Document
--
Lambdas and capture by reference local variables : Accessing after the scope - c++

I am passing my local-variables by reference to two lambda. I call these lambdas outside of the function scope. Is this undefined ?
std::pair<std::function<int()>, std::function<int()>> addSome() {
int a = 0, b = 0;
return std::make_pair([&a,&b] {
++a; ++b;
return a+b;
}, [&a, &b] {
return a;
});
}
int main() {
auto f = addSome();
std::cout << f.first() << " " << f.second();
return 0;
}
If it is not, however, changes in one lambda are not reflected in other lambda.
Am i misunderstanding pass-by-reference in context of lambdas ?
I am writing to the variables and it seems to be working fine with no runtime-errors with output
2 0. If it works then i would expect output 2 1.

Yes, this causes undefined behavior. The lambdas will reference stack-allocated objects that have gone out of scope. (Technically, as I understand it, the behavior is defined until the lambdas access a and/or b. If you never invoke the returned lambdas then there is no UB.)
This is undefined behavior the same way that it's undefined behavior to return a reference to a stack-allocated local and then use that reference after the local goes out of scope, except that in this case it's being obfuscated a bit by the lambda.
Further, note that the order in which the lambdas are invoked is unspecified -- the compiler is free to invoke f.second() before f.first() because both are part of the same full-expression. Therefore, even if we fix the undefined behavior caused by using references to destroyed objects, both 2 0 and 2 1 are still valid outputs from this program, and which you get depends on the order in which your compiler decides to execute the lambdas. Note that this is not undefined behavior, because the compiler can't do anything at all, rather it simply has some freedom in deciding the order in which to do some things.
(Keep in mind that << in your main() function is invoking a custom operator<< function, and the order in which function arguments are evaluated is unspecified. Compilers are free to emit code that evaluates all of the function arguments within the same full-expression in any order, with the constraint that all arguments to a function must be evaluated before that function is invoked.)
--
Written instruction a
Reproduce the passage of the text on C++ lambdas that starts with "Am i misunderstanding" and goes on through "by the lambda.", keeping every word and mark unchanged.

Source material
--
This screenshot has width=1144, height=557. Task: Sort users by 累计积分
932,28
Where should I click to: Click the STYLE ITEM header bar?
--
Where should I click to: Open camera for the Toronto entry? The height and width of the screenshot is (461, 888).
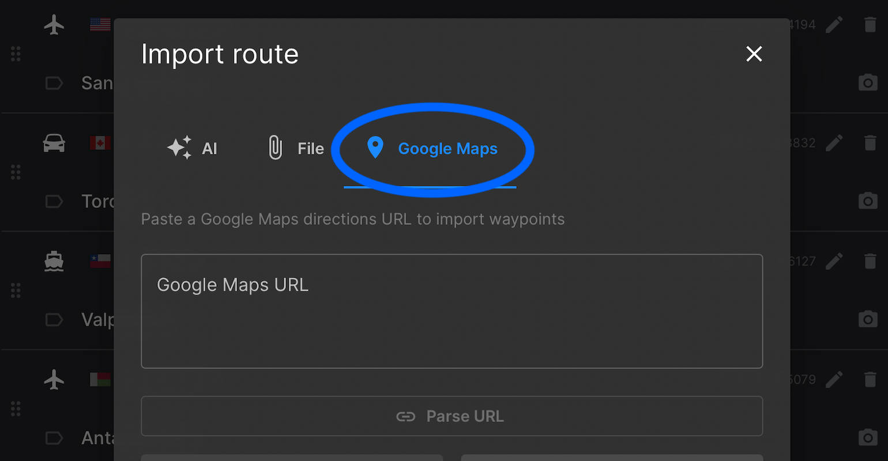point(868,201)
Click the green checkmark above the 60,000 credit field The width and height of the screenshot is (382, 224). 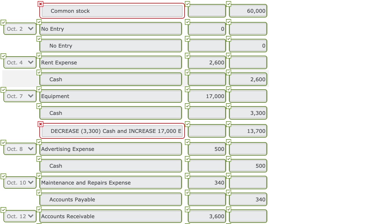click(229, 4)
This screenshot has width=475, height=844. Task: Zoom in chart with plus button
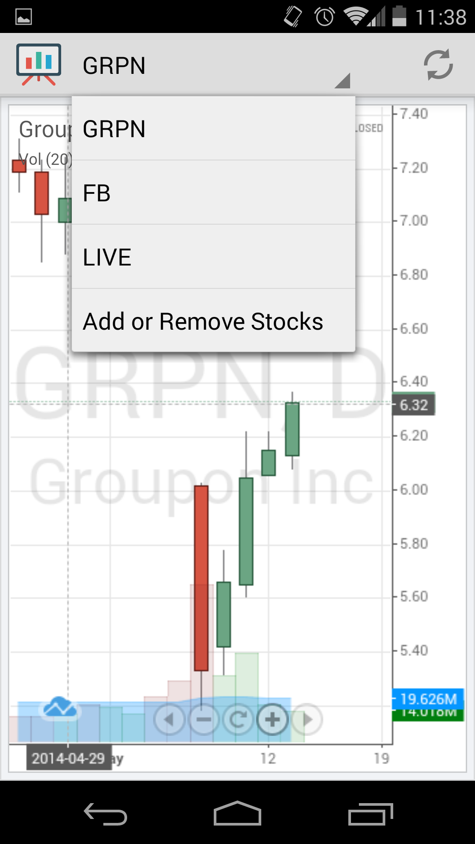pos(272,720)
--
Written instruction b
Write out the records starting with the line that contains "This screenshot has width=1144, height=557." and going on through the line that contains "Where should I click to: Click", both included, exactly as they appear, and nothing else.

Written response a
Am i misunderstanding pass-by-reference in context of lambdas ?
I am writing to the variables and it seems to be working fine with no runtime-errors with output
2 0. If it works then i would expect output 2 1.

Yes, this causes undefined behavior. The lambdas will reference stack-allocated objects that have gone out of scope. (Technically, as I understand it, the behavior is defined until the lambdas access a and/or b. If you never invoke the returned lambdas then there is no UB.)
This is undefined behavior the same way that it's undefined behavior to return a reference to a stack-allocated local and then use that reference after the local goes out of scope, except that in this case it's being obfuscated a bit by the lambda.

Written response b
This screenshot has width=1144, height=557. Task: Sort users by 累计积分
932,28
Where should I click to: Click the STYLE ITEM header bar?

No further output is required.